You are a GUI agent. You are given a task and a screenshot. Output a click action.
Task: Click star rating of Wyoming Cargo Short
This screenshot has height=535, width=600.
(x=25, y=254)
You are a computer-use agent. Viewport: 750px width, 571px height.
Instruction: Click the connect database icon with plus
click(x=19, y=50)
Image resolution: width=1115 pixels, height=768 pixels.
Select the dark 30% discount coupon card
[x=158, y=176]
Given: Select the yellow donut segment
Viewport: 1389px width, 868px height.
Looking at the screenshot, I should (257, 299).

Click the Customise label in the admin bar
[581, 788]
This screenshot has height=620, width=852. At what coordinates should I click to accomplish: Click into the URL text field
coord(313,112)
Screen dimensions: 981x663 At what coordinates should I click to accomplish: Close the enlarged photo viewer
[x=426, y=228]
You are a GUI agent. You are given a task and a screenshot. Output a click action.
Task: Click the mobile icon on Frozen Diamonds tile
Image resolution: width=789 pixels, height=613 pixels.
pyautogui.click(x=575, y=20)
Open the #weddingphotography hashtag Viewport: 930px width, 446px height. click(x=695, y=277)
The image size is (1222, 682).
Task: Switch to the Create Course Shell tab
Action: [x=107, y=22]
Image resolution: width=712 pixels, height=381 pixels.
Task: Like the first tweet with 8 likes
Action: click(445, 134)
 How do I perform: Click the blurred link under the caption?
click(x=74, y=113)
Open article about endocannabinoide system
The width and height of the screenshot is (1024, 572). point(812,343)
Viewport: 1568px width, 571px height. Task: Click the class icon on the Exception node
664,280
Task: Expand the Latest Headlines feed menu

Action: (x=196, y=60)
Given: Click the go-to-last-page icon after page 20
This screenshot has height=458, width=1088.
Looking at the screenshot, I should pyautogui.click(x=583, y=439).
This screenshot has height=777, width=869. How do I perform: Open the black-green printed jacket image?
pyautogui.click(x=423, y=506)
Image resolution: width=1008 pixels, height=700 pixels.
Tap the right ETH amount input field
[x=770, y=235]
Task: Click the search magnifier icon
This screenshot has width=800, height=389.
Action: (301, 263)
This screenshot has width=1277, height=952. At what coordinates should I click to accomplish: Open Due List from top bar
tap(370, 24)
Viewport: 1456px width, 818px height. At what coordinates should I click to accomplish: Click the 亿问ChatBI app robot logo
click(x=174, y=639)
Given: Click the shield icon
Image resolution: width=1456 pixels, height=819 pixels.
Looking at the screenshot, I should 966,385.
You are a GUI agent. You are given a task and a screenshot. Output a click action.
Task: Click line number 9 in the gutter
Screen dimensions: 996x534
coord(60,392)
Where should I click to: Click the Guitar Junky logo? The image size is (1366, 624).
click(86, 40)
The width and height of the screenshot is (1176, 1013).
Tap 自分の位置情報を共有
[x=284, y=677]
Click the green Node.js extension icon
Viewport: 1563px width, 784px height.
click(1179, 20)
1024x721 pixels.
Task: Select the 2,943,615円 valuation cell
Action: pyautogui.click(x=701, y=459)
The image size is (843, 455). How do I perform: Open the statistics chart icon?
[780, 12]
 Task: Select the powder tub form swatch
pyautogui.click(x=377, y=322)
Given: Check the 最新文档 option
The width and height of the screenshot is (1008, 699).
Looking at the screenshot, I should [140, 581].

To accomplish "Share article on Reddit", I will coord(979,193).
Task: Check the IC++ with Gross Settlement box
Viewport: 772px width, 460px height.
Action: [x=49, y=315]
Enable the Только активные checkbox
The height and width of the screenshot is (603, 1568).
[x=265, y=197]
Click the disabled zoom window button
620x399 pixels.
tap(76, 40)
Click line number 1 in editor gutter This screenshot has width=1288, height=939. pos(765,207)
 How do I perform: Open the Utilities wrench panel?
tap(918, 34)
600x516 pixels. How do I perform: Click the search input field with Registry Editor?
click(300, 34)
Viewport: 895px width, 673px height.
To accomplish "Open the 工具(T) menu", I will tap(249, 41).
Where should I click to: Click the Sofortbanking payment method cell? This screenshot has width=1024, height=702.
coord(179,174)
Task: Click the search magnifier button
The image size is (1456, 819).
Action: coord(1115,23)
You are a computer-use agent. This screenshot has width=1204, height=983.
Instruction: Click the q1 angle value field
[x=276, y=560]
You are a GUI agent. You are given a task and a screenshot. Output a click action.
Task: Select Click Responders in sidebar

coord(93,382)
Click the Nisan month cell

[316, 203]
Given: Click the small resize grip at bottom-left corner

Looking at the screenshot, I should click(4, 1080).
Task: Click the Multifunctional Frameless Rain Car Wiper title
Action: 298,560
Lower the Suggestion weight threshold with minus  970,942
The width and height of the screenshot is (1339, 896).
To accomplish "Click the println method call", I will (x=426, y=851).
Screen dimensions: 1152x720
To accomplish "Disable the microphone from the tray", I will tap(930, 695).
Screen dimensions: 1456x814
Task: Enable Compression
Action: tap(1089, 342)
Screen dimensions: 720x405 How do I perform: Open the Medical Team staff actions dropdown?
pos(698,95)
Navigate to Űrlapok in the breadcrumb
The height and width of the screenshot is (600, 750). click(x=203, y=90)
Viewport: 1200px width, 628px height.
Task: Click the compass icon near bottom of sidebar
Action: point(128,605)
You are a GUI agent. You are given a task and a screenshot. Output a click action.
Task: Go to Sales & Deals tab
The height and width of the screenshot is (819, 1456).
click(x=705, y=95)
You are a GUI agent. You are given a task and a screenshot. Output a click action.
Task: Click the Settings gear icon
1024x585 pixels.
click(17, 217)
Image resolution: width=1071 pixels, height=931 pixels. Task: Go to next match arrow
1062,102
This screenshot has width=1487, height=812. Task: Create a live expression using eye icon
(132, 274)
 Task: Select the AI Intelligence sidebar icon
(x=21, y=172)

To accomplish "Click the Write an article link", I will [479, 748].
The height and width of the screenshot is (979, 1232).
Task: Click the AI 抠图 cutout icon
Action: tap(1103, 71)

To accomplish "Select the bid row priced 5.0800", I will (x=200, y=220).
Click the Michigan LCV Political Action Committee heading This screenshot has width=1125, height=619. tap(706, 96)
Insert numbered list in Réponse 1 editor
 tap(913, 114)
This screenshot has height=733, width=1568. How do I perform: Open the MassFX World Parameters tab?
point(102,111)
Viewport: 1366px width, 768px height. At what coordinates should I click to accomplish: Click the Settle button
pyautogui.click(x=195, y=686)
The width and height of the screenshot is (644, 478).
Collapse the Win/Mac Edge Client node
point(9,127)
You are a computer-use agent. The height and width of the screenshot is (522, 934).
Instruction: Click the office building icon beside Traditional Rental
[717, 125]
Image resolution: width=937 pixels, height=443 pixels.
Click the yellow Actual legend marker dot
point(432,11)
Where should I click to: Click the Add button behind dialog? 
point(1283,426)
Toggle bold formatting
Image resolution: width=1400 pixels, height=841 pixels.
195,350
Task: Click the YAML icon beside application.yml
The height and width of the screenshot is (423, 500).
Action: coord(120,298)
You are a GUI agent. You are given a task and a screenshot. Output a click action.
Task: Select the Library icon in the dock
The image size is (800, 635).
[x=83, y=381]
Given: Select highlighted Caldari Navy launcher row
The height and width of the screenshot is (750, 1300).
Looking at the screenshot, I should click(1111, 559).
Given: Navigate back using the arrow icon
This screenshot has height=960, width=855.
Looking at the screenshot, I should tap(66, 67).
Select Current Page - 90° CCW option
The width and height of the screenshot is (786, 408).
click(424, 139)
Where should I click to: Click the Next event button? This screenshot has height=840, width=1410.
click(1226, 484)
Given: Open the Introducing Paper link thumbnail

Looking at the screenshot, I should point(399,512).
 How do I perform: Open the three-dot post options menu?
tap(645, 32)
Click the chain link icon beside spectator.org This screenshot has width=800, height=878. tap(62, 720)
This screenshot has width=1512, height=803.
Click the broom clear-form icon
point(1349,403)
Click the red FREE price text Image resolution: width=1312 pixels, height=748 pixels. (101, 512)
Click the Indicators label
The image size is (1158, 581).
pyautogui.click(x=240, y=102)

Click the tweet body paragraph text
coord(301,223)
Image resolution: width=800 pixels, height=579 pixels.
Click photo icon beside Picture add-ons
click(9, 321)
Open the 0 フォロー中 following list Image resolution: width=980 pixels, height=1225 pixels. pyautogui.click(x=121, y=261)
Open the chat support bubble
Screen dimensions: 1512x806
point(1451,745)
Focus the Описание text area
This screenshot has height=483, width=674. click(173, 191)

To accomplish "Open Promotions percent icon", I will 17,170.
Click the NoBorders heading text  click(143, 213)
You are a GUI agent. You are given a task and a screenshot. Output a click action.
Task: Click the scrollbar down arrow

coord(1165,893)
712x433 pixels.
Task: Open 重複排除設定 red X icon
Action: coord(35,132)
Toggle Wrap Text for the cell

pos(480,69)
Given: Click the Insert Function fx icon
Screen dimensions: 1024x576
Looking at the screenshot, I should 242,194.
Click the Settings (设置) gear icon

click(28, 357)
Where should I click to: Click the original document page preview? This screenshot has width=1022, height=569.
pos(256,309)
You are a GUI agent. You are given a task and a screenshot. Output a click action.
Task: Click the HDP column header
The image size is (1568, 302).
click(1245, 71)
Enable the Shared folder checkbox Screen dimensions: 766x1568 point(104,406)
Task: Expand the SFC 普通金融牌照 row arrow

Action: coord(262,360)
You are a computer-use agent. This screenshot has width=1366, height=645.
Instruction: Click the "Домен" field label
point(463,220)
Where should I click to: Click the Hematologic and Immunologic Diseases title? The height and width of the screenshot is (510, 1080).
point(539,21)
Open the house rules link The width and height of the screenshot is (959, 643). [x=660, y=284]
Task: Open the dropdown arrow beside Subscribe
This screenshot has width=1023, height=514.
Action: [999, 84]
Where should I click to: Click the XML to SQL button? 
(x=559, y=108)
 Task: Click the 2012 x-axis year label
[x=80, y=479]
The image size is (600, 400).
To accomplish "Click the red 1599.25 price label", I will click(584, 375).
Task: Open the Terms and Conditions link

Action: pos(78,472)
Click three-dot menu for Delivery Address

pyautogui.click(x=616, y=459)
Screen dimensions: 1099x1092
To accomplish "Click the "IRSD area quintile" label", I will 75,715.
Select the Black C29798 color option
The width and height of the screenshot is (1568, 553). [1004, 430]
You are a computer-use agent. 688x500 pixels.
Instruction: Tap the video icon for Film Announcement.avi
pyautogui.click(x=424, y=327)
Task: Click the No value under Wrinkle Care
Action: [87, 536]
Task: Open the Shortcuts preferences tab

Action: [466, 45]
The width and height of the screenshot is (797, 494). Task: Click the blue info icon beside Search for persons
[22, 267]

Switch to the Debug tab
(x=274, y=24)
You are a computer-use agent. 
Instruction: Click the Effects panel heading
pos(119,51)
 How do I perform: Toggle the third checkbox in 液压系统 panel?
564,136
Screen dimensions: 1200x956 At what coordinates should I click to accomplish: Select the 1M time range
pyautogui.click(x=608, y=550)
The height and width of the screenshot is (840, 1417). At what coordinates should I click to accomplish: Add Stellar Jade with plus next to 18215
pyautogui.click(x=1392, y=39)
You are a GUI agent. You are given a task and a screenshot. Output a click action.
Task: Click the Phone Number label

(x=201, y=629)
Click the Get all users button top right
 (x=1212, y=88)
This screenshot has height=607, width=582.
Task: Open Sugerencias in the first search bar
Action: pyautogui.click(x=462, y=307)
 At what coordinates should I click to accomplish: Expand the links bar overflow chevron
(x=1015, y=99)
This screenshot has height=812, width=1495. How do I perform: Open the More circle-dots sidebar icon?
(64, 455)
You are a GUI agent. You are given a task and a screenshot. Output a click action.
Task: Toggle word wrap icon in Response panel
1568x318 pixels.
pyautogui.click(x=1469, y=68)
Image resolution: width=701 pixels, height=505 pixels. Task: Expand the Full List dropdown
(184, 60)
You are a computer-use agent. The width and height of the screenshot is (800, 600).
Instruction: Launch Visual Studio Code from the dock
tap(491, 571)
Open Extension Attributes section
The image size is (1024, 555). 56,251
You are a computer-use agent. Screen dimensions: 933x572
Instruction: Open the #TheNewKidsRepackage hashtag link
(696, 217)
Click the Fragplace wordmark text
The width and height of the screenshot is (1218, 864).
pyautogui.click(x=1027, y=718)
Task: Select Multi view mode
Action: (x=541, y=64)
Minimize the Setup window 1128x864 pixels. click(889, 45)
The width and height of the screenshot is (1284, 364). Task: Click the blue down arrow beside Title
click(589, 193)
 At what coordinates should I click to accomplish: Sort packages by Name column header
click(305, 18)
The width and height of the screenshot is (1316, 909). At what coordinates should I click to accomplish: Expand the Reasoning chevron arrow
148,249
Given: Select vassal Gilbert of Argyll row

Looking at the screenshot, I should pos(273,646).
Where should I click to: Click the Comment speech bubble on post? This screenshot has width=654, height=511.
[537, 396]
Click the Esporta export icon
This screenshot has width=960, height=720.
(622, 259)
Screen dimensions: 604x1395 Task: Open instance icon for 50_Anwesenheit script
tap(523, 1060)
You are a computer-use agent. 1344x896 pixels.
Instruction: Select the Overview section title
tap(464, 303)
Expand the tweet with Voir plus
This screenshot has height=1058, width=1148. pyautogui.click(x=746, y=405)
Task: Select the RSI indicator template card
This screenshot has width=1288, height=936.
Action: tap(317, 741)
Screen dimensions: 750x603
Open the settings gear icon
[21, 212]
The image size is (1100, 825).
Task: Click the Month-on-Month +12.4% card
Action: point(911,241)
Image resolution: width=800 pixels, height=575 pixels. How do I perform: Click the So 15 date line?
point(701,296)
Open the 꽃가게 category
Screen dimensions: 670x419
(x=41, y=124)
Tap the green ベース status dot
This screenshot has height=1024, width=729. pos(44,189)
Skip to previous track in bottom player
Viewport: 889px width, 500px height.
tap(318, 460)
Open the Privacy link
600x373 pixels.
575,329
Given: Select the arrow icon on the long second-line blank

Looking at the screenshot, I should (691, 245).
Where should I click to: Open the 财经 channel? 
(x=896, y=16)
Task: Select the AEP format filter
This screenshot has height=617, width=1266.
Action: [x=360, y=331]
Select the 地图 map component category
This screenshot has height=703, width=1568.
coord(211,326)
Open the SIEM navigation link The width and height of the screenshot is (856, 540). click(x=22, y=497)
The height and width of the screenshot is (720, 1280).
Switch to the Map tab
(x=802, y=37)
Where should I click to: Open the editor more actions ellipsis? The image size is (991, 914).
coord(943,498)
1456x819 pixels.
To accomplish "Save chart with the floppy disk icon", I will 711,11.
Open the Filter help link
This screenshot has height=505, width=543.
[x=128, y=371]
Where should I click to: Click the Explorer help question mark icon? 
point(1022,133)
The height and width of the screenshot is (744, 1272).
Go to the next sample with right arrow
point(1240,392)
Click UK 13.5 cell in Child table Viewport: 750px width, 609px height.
··········
### [PROBLEM REQUIREMENTS]
In the records above, find the lines containing "magnifier" and copy them.

### [EXERCISE OUTPUT]
Task: Click the search magnifier icon
Task: Click the search magnifier button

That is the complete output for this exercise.